An R package offering classical (bottom-up and top-down), and modern (optimal and heuristic combination) forecast reconciliation procedures for cross-sectional, temporal, and cross-temporal linearly constrained time series.

Details

The FoReco package is designed for forecast reconciliation, a post-forecasting process aimed to improve the accuracy of the base forecasts for a system of linearly constrained (e.g. hierarchical/grouped) time series. The main functions are:

htsrec():

cross-sectional (contemporaneous) forecast reconciliation.

thfrec():

forecast reconciliation for a single time series through temporal hierarchies.

lccrec():

level conditional forecast reconciliation for genuine hierarchical/grouped time series.

tdrec():

top-down (cross-sectional, temporal, cross-temporal) forecast reconciliation for genuine hierarchical/grouped time series.

ctbu():

bottom-up cross-temporal forecast reconciliation.

tcsrec():

heuristic first-temporal-then-cross-sectional cross-temporal forecast reconciliation.

cstrec():

heuristic first-cross-sectional-then-temporal cross-temporal forecast reconciliation.

iterec():

heuristic iterative cross-temporal forecast reconciliation.

octrec():

optimal combination cross-temporal forecast reconciliation.

References

Di Fonzo, T., and Girolimetto, D. (2023), Cross-temporal forecast reconciliation: Optimal combination method and heuristic alternatives, International Journal of Forecasting, 39(1), 39-57 doi:10.1016/j.ijforecast.2021.08.004 .

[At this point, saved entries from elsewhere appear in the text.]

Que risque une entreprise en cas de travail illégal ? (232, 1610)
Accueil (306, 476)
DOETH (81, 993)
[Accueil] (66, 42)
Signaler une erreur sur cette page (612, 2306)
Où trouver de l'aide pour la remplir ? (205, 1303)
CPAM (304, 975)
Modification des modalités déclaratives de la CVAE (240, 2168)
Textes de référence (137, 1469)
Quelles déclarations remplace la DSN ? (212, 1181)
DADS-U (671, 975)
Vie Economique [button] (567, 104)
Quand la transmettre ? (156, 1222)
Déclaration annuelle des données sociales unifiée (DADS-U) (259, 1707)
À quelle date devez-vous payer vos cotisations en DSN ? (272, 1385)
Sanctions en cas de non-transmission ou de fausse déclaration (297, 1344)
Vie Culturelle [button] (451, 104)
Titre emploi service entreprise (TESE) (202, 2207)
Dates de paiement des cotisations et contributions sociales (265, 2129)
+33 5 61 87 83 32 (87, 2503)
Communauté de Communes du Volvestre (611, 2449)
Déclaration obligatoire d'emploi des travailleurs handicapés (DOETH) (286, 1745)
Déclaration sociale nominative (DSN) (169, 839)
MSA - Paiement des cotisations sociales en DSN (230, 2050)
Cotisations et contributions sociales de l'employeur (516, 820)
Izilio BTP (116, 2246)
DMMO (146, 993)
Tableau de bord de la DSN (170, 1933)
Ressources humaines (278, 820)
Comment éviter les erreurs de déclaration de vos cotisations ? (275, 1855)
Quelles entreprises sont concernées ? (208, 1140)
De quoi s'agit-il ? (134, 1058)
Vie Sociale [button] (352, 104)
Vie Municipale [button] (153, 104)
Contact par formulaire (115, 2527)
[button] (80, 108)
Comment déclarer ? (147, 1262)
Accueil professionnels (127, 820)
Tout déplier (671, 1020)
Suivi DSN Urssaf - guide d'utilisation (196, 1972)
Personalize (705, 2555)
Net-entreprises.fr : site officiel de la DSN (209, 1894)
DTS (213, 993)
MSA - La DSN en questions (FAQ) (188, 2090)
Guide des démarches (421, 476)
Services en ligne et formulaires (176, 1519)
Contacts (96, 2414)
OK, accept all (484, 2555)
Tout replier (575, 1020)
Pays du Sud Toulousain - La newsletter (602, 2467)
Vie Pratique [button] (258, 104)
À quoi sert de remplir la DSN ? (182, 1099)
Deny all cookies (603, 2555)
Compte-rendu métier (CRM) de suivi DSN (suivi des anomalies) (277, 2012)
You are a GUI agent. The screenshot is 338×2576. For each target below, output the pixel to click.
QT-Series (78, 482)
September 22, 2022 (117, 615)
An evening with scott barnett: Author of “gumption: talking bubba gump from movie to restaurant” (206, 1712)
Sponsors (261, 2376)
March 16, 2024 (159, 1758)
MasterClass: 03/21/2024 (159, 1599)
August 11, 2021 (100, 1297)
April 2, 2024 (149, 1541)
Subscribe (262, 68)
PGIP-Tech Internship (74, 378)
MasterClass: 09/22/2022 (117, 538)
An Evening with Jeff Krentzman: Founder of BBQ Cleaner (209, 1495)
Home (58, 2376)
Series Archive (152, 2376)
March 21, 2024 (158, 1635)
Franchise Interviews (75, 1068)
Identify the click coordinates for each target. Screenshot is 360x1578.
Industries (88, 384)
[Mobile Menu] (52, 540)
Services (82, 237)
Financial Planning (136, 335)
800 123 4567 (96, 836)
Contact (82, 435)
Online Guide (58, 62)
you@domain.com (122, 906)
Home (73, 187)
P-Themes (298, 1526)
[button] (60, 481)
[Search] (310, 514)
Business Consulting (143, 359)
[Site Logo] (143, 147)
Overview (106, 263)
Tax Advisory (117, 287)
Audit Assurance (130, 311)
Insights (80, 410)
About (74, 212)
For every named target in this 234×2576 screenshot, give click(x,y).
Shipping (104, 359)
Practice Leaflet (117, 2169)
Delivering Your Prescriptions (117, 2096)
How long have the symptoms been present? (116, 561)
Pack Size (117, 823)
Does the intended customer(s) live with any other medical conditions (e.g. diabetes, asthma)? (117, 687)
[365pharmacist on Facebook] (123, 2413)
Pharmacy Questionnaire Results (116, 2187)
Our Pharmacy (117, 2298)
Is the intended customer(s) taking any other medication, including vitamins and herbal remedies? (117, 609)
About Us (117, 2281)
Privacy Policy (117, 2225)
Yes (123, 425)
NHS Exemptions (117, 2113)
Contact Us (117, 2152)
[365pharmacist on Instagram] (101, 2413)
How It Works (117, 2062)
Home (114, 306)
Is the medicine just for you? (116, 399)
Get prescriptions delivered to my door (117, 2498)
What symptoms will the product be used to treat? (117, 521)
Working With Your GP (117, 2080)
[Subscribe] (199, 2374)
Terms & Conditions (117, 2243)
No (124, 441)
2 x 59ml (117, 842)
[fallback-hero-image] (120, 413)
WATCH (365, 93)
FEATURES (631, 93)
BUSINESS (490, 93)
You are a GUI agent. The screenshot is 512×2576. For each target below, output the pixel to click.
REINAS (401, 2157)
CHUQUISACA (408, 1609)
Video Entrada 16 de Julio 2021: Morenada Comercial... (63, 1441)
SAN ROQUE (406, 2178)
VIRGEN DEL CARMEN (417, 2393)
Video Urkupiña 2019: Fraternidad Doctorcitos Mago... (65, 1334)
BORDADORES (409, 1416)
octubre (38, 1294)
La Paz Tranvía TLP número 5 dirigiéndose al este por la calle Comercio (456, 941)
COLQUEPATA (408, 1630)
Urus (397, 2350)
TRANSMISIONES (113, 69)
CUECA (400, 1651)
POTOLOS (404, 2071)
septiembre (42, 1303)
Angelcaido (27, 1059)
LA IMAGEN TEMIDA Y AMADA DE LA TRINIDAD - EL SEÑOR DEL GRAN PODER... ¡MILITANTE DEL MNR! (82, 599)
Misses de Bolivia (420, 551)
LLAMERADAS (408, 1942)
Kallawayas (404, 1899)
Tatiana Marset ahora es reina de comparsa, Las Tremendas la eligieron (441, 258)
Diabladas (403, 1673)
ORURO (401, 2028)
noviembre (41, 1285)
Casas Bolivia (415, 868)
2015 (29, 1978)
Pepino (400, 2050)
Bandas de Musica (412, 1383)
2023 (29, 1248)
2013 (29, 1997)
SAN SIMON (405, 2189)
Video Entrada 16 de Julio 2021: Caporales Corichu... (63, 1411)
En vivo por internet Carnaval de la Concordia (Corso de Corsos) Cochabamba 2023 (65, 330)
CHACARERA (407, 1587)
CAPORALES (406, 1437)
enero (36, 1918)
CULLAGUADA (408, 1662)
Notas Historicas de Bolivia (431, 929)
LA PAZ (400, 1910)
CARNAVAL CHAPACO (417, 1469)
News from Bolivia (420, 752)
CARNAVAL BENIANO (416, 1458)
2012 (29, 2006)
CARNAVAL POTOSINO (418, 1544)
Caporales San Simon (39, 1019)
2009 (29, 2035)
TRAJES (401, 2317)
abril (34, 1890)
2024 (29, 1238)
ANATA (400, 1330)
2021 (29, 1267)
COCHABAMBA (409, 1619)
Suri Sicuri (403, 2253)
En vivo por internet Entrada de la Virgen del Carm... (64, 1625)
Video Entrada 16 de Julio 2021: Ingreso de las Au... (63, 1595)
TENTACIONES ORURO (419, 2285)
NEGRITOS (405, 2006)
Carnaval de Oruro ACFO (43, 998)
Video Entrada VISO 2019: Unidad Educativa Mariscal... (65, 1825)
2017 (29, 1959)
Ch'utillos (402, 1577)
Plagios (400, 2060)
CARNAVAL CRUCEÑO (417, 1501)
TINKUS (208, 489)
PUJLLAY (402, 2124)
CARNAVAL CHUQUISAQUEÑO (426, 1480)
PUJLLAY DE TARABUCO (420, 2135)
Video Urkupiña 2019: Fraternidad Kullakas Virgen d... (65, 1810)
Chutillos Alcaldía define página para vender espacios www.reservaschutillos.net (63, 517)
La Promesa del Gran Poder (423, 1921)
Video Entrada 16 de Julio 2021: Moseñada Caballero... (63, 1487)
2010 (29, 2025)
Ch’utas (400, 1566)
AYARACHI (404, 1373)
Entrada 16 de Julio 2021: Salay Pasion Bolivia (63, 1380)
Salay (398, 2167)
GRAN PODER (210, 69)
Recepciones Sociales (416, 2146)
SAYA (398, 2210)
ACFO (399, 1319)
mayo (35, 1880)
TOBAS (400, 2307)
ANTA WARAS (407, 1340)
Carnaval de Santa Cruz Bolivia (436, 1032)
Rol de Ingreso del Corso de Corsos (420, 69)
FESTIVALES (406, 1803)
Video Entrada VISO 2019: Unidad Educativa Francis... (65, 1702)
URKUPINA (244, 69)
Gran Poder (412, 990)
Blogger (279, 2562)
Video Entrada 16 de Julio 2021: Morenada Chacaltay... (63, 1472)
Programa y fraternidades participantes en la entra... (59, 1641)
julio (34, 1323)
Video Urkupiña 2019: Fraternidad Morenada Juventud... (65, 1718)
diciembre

Di Fonzo, T., Girolimetto, D. (2022), Forecast combination based forecast reconciliation: insights and extensions, International Journal of Forecasting, in press.

Girolimetto, D., Athanasopoulos, G., Di Fonzo, T., and Hyndman, R. J. (2023), Cross-temporal Probabilistic Forecast Reconciliation, doi:10.48550/arXiv.2303.17277 .

Author

Tommaso Di Fonzo and Daniele Girolimetto, Department of Statistical Sciences, University of Padua (Italy).